Okay, auch der Begriff Cookies wurde oft hier gesucht – also interpretiere ich mal, das auch diesbezüglich Interesse an einer kurzen Erklärung besteht – wiederum aus meinen “alten” Unterlagen.

Cookies

Übersetzt bedeutet Cookie soviel wie Keks und es hat sich bei sehr vielen Webseitenanbietern eingebürgert, Cookies zu verwenden.
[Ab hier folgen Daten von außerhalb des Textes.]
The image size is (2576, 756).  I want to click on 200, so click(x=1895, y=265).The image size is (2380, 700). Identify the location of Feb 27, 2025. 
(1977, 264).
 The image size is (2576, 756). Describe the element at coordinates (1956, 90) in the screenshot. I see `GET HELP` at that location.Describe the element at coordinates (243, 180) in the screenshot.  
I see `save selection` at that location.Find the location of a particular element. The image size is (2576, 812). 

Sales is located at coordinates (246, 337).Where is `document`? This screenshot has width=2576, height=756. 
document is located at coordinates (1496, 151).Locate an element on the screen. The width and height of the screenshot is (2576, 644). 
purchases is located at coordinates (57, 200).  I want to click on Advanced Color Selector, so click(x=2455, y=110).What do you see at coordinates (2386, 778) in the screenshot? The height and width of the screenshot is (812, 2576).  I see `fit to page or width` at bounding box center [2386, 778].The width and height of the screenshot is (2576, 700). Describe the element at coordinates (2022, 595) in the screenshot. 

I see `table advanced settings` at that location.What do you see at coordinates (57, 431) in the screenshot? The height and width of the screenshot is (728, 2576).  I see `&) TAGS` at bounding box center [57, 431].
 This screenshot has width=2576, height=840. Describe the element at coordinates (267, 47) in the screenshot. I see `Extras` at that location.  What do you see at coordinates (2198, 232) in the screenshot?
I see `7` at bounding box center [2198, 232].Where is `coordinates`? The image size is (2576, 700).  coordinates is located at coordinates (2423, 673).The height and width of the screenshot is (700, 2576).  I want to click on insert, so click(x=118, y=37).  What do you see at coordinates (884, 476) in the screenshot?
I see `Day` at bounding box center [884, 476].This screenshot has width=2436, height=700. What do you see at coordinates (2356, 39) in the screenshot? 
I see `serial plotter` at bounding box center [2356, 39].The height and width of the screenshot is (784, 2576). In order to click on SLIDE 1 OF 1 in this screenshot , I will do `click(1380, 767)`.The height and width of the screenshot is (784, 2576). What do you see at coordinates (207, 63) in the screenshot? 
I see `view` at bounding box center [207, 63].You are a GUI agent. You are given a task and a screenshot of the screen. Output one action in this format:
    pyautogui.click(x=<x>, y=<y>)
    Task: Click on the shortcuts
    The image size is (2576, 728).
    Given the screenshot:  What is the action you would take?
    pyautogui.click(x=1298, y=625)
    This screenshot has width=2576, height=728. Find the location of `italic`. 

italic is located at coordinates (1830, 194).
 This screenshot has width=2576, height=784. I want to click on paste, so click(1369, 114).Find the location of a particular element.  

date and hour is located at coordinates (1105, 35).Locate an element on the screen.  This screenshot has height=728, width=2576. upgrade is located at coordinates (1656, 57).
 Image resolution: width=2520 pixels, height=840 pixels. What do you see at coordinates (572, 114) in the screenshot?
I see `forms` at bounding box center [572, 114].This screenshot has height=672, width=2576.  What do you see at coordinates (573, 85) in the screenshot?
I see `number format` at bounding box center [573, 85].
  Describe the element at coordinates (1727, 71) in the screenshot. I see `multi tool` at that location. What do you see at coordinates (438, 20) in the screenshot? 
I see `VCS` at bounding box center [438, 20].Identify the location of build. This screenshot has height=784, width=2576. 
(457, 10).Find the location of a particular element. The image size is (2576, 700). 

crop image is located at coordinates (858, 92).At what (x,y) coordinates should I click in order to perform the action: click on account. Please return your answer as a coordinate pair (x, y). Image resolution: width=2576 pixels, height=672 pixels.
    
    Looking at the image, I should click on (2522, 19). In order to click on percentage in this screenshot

Über Cookies kann man einen Surfer wiedererkennen, indem man auf der Festplatte des PCs eine Mini-Information ablegt, die den PC identifiziert. Auf manchen Webseiten werden Sie als Belohnung für den abgelegten Kekskrümel dann persönlich begrüßt. Das ist chic.
Sie können mittels Internetbrowser entscheiden, ob Sie diese Kekskrümel auf Ihrem Rechner haben wollen oder lieber nicht. Cookies ermöglichen praktische Sachen: Formularfelder, die sie einmal ausgefüllt haben, stehen fortan immer wieder zur Verfügung und Internetseiten werden “persönlicher”.
Genau wie Kekse haben auch Cookies eine begrenzte Lebensdauer, die je nach “Kekshersteller” stark variieren kann. Da die Cookies auf der Festplatte gespeichert werden, kann man sich diese anschauen. Es steht dort nicht wirklich etwas schlimmes drin. Obendrein sind Cookies keine ausführbaren Programme und somit stellen Sie keine direkte Gefahr dar.

Manche Leute sehen auch eine Schattenseite von Cookies.
Zum einen ist es problematisch, dass durch die Benutzererkennung theoretisch ein sehr genaues Nutzerprofil angelegt werden kann. Dieses Profil wird vielleicht für gezielte Werbung genutzt werden. Das gehört dann in die Kategorie SPAM.
Doch richtig unangenehm kann es werden, wenn Cookies in Kombination mit anderen Methoden zum Einsatz kommen. Da lassen sich sogar Firewalls umgehen.
Es ist durchaus eine gute Idee, regelmäßig die Cookies von der Festplatte zu löschen. Dies können Sie mit dem Internetbrowser bewerkstelligen.

Ansonsten sind Cookies gar nichts Böses – wie immer gilt: es kommt darauf an, was man daraus macht!